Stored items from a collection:
>>>

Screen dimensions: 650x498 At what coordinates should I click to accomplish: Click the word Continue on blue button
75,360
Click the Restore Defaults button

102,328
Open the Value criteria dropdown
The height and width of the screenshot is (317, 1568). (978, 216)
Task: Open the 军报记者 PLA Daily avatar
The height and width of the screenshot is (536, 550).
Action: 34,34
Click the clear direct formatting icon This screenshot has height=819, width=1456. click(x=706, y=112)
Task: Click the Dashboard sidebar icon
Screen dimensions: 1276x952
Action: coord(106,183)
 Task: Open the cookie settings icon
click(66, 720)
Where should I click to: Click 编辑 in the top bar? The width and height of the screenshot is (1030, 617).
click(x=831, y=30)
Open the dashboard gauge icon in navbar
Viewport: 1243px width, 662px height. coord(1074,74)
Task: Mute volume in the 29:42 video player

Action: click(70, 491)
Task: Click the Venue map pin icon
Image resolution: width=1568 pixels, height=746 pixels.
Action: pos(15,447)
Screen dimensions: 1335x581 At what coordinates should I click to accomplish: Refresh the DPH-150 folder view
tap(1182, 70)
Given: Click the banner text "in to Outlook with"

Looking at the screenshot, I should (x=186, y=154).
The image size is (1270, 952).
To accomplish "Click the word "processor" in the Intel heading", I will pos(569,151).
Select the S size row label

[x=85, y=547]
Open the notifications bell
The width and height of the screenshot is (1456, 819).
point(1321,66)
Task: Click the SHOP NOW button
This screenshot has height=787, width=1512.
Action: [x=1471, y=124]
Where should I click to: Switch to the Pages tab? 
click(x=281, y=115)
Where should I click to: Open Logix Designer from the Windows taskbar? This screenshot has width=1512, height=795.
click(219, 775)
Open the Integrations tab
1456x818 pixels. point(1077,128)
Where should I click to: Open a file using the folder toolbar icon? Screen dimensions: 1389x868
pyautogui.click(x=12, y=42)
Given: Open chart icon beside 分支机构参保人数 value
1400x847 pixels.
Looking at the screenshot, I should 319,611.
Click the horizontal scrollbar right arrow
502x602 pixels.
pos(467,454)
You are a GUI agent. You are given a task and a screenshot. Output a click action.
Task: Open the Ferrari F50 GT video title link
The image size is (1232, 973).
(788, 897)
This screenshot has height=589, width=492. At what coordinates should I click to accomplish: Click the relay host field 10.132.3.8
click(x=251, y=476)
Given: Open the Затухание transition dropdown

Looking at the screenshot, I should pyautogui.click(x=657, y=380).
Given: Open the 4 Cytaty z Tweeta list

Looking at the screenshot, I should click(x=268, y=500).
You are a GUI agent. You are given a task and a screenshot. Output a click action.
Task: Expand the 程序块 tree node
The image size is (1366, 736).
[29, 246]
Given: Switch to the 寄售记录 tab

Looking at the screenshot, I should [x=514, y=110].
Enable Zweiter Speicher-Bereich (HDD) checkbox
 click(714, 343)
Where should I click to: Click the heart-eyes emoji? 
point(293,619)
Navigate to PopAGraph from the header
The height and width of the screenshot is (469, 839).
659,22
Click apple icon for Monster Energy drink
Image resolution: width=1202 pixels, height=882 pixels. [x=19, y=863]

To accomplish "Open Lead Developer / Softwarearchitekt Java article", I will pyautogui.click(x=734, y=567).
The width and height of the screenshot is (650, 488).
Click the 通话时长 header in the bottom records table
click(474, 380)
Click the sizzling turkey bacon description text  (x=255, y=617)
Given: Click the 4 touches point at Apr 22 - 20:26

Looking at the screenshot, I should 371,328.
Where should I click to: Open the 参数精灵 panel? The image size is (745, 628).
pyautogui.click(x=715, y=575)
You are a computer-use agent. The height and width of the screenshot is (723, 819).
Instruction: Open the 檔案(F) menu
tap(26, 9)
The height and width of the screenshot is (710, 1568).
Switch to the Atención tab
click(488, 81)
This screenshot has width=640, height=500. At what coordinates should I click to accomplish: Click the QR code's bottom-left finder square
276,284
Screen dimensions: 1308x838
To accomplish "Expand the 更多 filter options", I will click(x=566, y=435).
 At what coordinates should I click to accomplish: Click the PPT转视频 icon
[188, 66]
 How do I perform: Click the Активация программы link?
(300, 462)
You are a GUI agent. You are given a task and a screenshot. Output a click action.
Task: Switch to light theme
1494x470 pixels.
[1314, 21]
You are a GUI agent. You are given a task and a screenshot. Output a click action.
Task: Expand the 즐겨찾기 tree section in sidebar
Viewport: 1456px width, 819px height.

<<<

GIVEN PROBLEM:
Reproduce all of the records above line for line, unchanged.

ANSWER TO THE TASK:
Screen dimensions: 650x498 At what coordinates should I click to accomplish: Click the word Continue on blue button
75,360
Click the Restore Defaults button

102,328
Open the Value criteria dropdown
The height and width of the screenshot is (317, 1568). (978, 216)
Task: Open the 军报记者 PLA Daily avatar
The height and width of the screenshot is (536, 550).
Action: 34,34
Click the clear direct formatting icon This screenshot has height=819, width=1456. click(x=706, y=112)
Task: Click the Dashboard sidebar icon
Screen dimensions: 1276x952
Action: coord(106,183)
 Task: Open the cookie settings icon
click(66, 720)
Where should I click to: Click 编辑 in the top bar? The width and height of the screenshot is (1030, 617).
click(x=831, y=30)
Open the dashboard gauge icon in navbar
Viewport: 1243px width, 662px height. coord(1074,74)
Task: Mute volume in the 29:42 video player

Action: click(70, 491)
Task: Click the Venue map pin icon
Image resolution: width=1568 pixels, height=746 pixels.
Action: pos(15,447)
Screen dimensions: 1335x581 At what coordinates should I click to accomplish: Refresh the DPH-150 folder view
tap(1182, 70)
Given: Click the banner text "in to Outlook with"

Looking at the screenshot, I should (x=186, y=154).
The image size is (1270, 952).
To accomplish "Click the word "processor" in the Intel heading", I will pos(569,151).
Select the S size row label

[x=85, y=547]
Open the notifications bell
The width and height of the screenshot is (1456, 819).
point(1321,66)
Task: Click the SHOP NOW button
This screenshot has height=787, width=1512.
Action: [x=1471, y=124]
Where should I click to: Switch to the Pages tab? 
click(x=281, y=115)
Where should I click to: Open Logix Designer from the Windows taskbar? This screenshot has width=1512, height=795.
click(219, 775)
Open the Integrations tab
1456x818 pixels. point(1077,128)
Where should I click to: Open a file using the folder toolbar icon? Screen dimensions: 1389x868
pyautogui.click(x=12, y=42)
Given: Open chart icon beside 分支机构参保人数 value
1400x847 pixels.
Looking at the screenshot, I should 319,611.
Click the horizontal scrollbar right arrow
502x602 pixels.
pos(467,454)
You are a GUI agent. You are given a task and a screenshot. Output a click action.
Task: Open the Ferrari F50 GT video title link
The image size is (1232, 973).
(788, 897)
This screenshot has height=589, width=492. At what coordinates should I click to accomplish: Click the relay host field 10.132.3.8
click(x=251, y=476)
Given: Open the Затухание transition dropdown

Looking at the screenshot, I should pyautogui.click(x=657, y=380).
Given: Open the 4 Cytaty z Tweeta list

Looking at the screenshot, I should click(x=268, y=500).
You are a GUI agent. You are given a task and a screenshot. Output a click action.
Task: Expand the 程序块 tree node
The image size is (1366, 736).
[29, 246]
Given: Switch to the 寄售记录 tab

Looking at the screenshot, I should [x=514, y=110].
Enable Zweiter Speicher-Bereich (HDD) checkbox
 click(714, 343)
Where should I click to: Click the heart-eyes emoji? 
point(293,619)
Navigate to PopAGraph from the header
The height and width of the screenshot is (469, 839).
659,22
Click apple icon for Monster Energy drink
Image resolution: width=1202 pixels, height=882 pixels. [x=19, y=863]

To accomplish "Open Lead Developer / Softwarearchitekt Java article", I will pyautogui.click(x=734, y=567).
The width and height of the screenshot is (650, 488).
Click the 通话时长 header in the bottom records table
click(474, 380)
Click the sizzling turkey bacon description text  (x=255, y=617)
Given: Click the 4 touches point at Apr 22 - 20:26

Looking at the screenshot, I should 371,328.
Where should I click to: Open the 参数精灵 panel? The image size is (745, 628).
pyautogui.click(x=715, y=575)
You are a computer-use agent. The height and width of the screenshot is (723, 819).
Instruction: Open the 檔案(F) menu
tap(26, 9)
The height and width of the screenshot is (710, 1568).
Switch to the Atención tab
click(488, 81)
This screenshot has width=640, height=500. At what coordinates should I click to accomplish: Click the QR code's bottom-left finder square
276,284
Screen dimensions: 1308x838
To accomplish "Expand the 更多 filter options", I will click(x=566, y=435).
 At what coordinates should I click to accomplish: Click the PPT转视频 icon
[188, 66]
 How do I perform: Click the Активация программы link?
(300, 462)
You are a GUI agent. You are given a task and a screenshot. Output a click action.
Task: Switch to light theme
1494x470 pixels.
[1314, 21]
You are a GUI agent. You are given a task and a screenshot. Output a click action.
Task: Expand the 즐겨찾기 tree section in sidebar
Viewport: 1456px width, 819px height.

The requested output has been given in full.